After spending a bit more than four years toiling in the bowels of South Jersey Mortgage Company, learning the inside operations of mortgage banking, I was now going to be a loan solicitor. Within the year I was the number one salesperson, more than doubling what my raise would have been. I’ve had a life full of changes and challenges, but some things have not changed, and the lack of serious forward thinking to enable change disappoints me.
ACCEPT CHANGE
The purpose of letting you in on my first big unexpected life change is to let you know that I’m trained to be flexible, to accept change as part of my life. I am forced to think about it every day now that I’m working with managers and salespeople who need to acquire that skill. The pandemic has been earth shattering insofar as change happening quickly. WOW, I bet you didn’t expect that.
Let me ask you to consider changes that I see as key to the mortgage industry being able to thrive as change continues to proliferate our profession.
Zillow wants to put you out of business. Yet mortgage loan officers who are tied to a one-day-at-a-time business plan with no thought about tomorrow’s challenges are allowing the Zillows’ and their like to move forward even more rapidly.
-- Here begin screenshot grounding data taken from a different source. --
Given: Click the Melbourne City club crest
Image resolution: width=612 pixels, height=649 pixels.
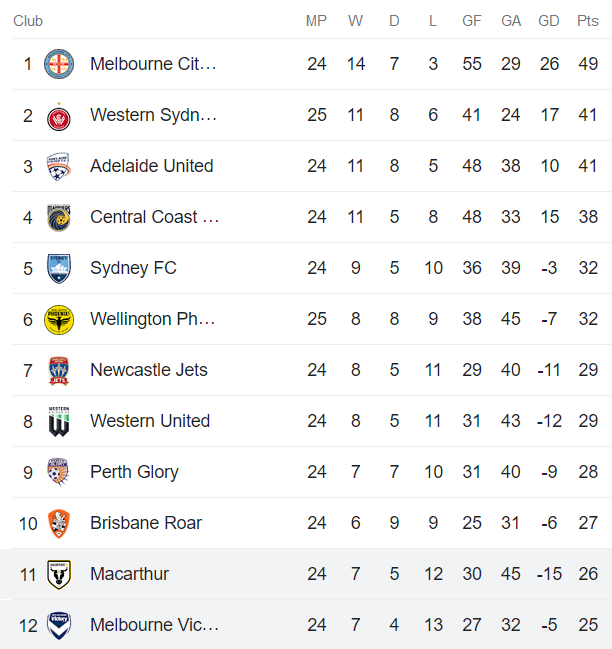Looking at the screenshot, I should pyautogui.click(x=59, y=64).
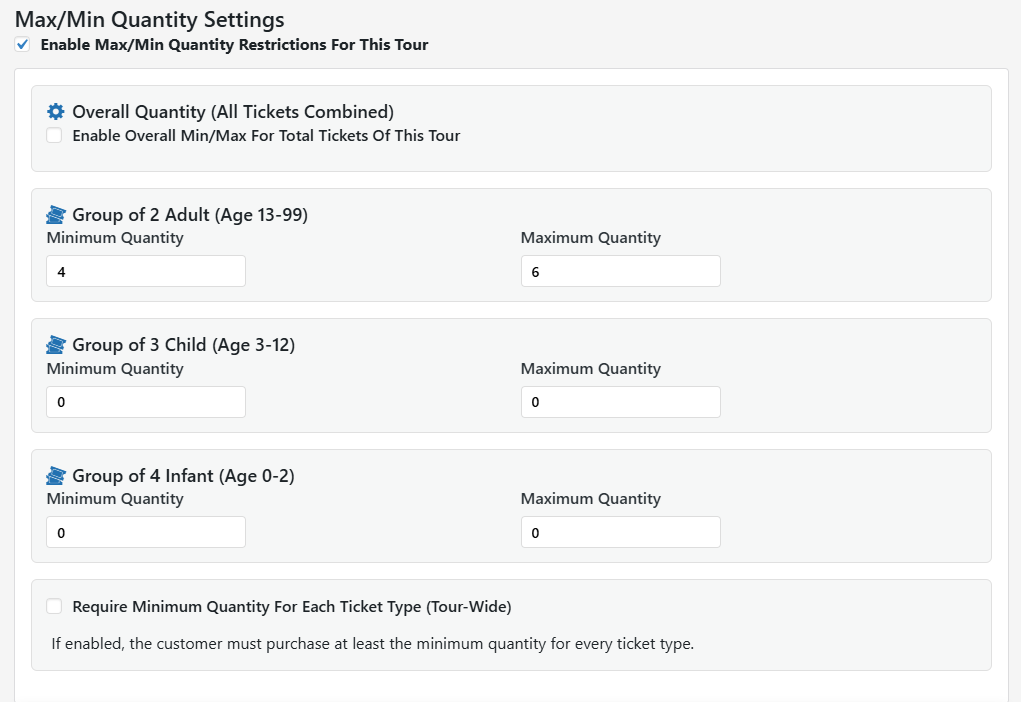Click the Max/Min Quantity Settings heading
This screenshot has width=1021, height=702.
pos(150,19)
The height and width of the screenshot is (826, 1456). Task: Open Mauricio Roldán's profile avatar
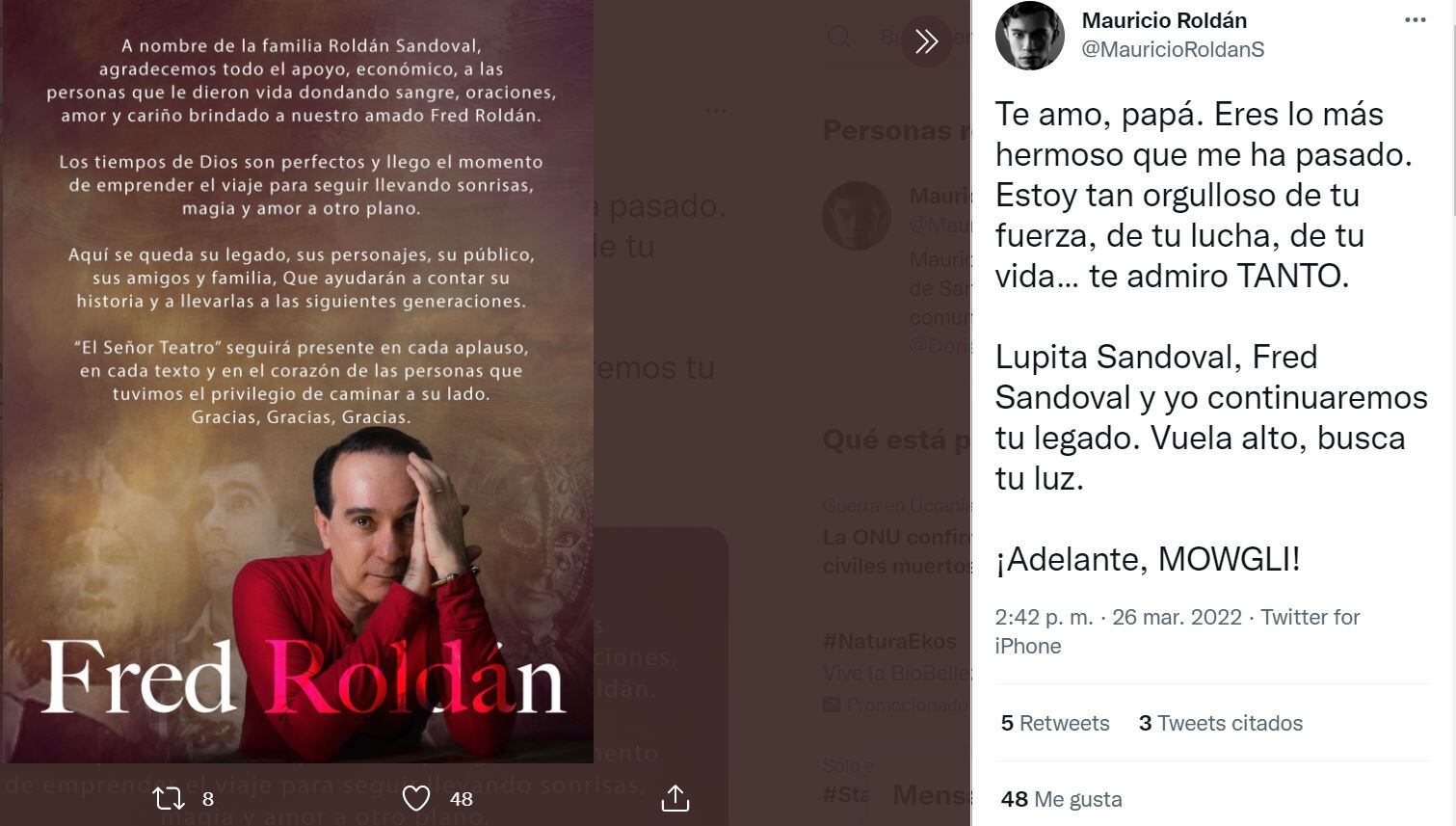pos(1029,36)
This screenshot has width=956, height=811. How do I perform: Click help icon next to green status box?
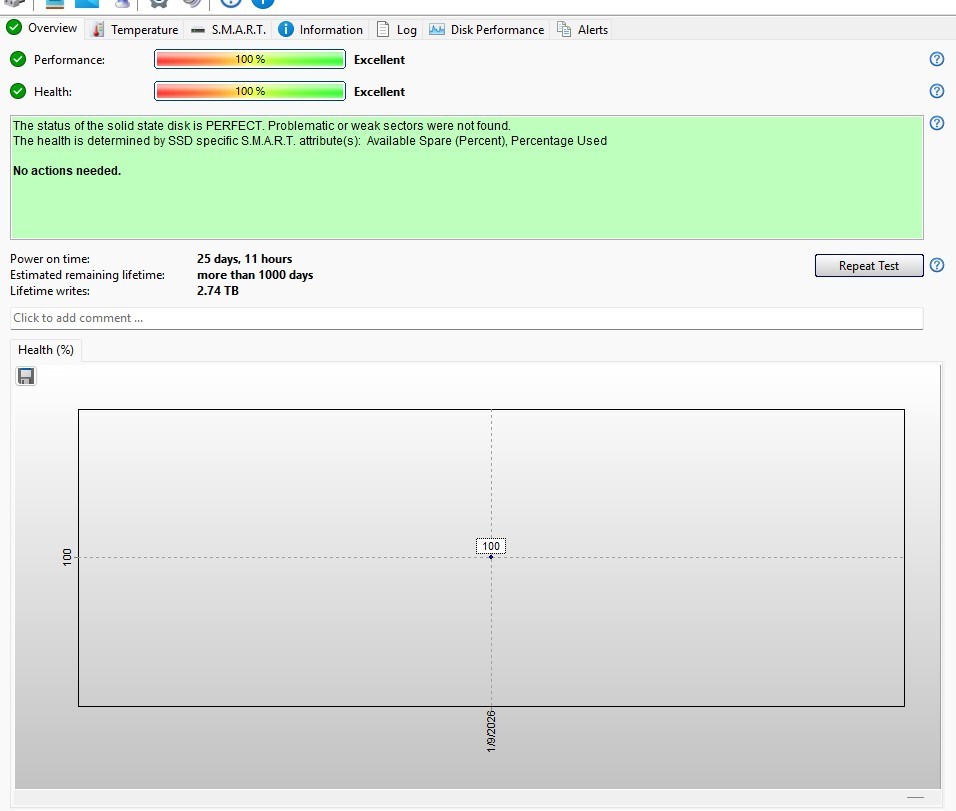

This shows a lack of professional business thinking in the mortgage brokerage industry.
Why do brokers need to depend on a big brother to protect them from themselves? The kerfuffle that has been recently wending through the mortgage brokerage industry is an anomaly that was totally unnecessary. It is because of the laziness of mortgage brokers to use the marketing tools they already possess. If mortgage brokers would just do their jobs and stay in touch with their clients, this whole sordid mess would not have occurred.
When are business owners who have purchased a companywide CRM going to realize how much business they are losing because of the lack of their loan originators and marketing people non-use of some of the most sophisticated intelligence gathering and business development tools at their disposal?
WORKING TOGETHER
When is there going to be cooperation between the many diverse mortgage organizations that profess to represent their membership going to sit at the same table and, for the benefit of the public, going to discuss those areas of law, rules and regulations that would forestall the government taking their incomes away from them?
Why didn’t those organizations see what the FHFA was thinking? Because the leaders don’t have think tanks to forestall attacks. When will this happen?
When are the leaders of our industry going to accept the innovations that computer power could bring to streamline and improve the mortgage process, so we can actually approve and close a mortgage in a matter of minutes?
Why hadn’t the more well healed national mortgage organizations been dealing with state legislators and overseers to allow e-closings? When the pandemic hit there were about 38 states that did not allow this sort of benefit to their citizens.
It has always seemed to me that the industry that I’ve been a part of for over 60 years is always behind, technologically, every other industry that I come in contact daily. When will it stop? When will there be leadership?